Quando uscirà, li darà ad uno dei detenuti,
che lo desiderano, perché vuole lasciare un ricordo a chi rimane.
Anche i pesciolini nell’acquario sono in
grado di smuovere affetto, cura, attenzione, orgoglio, senso di responsabilità:
acuiscono la capacità di osservazione, mobilitano l’interesse, spingono a
documentarsi. A Michele piace guardarli, lo fanno sentire bene; Samuel
riferisce di sentirsi rilassato: di fatto i pesciolini, con il loro movimento
sinuoso, fungono da ottimo calmante naturale, riducendo ansia, stress e
depressione.
Da sottolineare però come il punto di vista
dei pesci sia fortemente sottovalutato da Samuel, che, per quanto ad essi
legato, non è in grado di particolare empatia nei loro confronti: il suo
acquario è piccolo e addirittura ha regalato un pesciolino a chi può solo
tenerlo in un contenitore di latta: l’animale è solo funzionale al benessere
umano.
Lorenza, 58 anni, in carcere da 8 anni per
omicidio, è solo a metà pena.
Da libera aveva grande familiarità con animali di tutti i tipi (cani, gatti,
furetti, tartarughe, merli, oche…): in carcere avrebbe voluto tenere un cane,
ma la cosa sembrava oggettivamente poco realizzabile a causa dei problemi
connessi. Dopo 4 anni di detenzione, ha
chiesto di poter tenere con sé un furetto, in seguito ad un sogno in cui
si vedeva rincorrerne uno in un prato chiamandolo Gelsomino; ottenuta
l’autorizzazione della direzione, se ne
è procurato uno.
Gelsomino ha fatto una fine rimasta avvolta da
mistero: a dire della sua “padrona” sarebbe stato schiacciato accidentalmente
da una grossa compagna di cella sedutasi sopra di lui inavvertitamente; radio
carcere parla invece di un atto voluto e determinato a mo’ di vendetta privata.
La stampa interna addirittura riferisce di una impiccagione.
Gelsomino è stato poi sostituito da Bambi,
un suo consimile. Pur amandolo meno del predecessore, più sveglio e
intelligente, Lorenza riferisce di essergli legata, ma, mentre era sicura della
reciprocità del sentimento da parte di Gelsomino, resta più scettica rispetto a
Bambi, che considera menefreghista.
Bambi non risente della detenzione, in quanto può vagare libero nella celle in
cui è accettato dalle detenute e le sue “ore d’aria” in giardino sono
numerose. Lorenza parla del senso
di responsabilità da cui si sente investita,
dovendosi occupare dell’animaletto; non altro: è del tutto indifferente alle
reazioni delle altre detenute e delle agenti ed è sorda ai suggerimenti in merito ala sua gestione.
Tornerà ovviamente a casa con lei, “se sarà
sopravvissuto” dice con esibito cinismo.

- _SEZIONE DATI_:
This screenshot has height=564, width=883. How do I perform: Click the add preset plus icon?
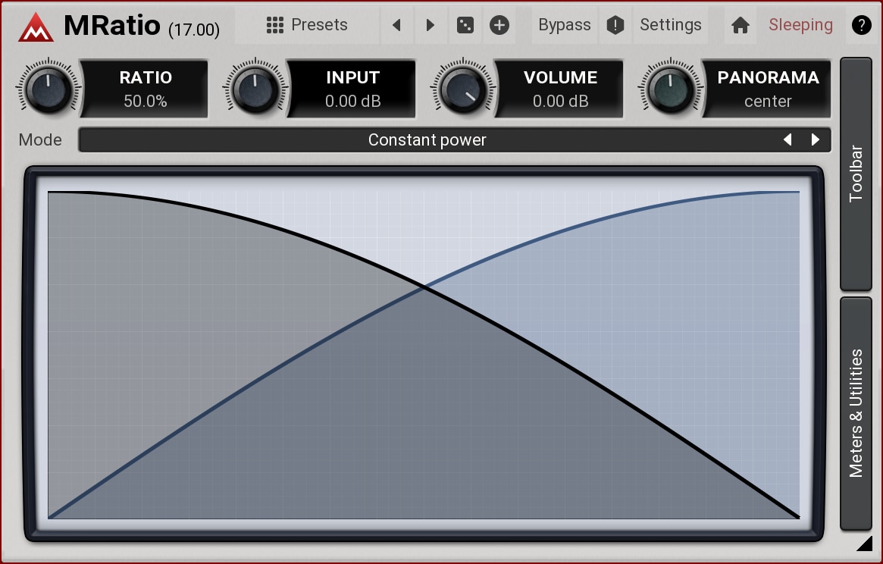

- _CONSEGNA_: Prosegui, per favore, il testo sugli animali tenuti dai detenuti in carcere, ripartendo subito dopo la sua ultima frase.

- _RISULTATO_:
Le persone in carcere mantengono le
caratteristiche peculiari della loro personalità: non è un caso che Lorenza,
appartenente ad una famiglia facoltosa e socialmente altolocata, scelga una
animale costoso, elegante, alla moda, che rappresenta inevitabilmente uno
status symbol, tanto più visibile in una realtà degradata quale quella
carceraria. Se molti detenuti, orgogliosi del loro pet, percepiscono il loro
status come arricchito dalla sua presenza agli occhi degli altri, Lorenza si
dichiara del tutto indifferente all’opinione e ai sentimenti delle sue
compagne: per altro il furetto anima
forse qualche simpatia, ma di certo anche una buona dose di malumore proprio per quello che e per
chi rappresenta. E non è forse un caso
la morte misteriosa di Gelsomino.
Non solo: Lorenza è persona complessa, che
esibisce la sua presa di distanza da chi
ritiene inferiore e che, all’occasione, non manca di attaccare con battute
velenose o brevi acting out aggressivi:
il furetto ha un comportamento speculare nel suo attaccare in modo inaspettato, a
piccoli morsi, ritraendosi subito dopo con il suo fare elegante.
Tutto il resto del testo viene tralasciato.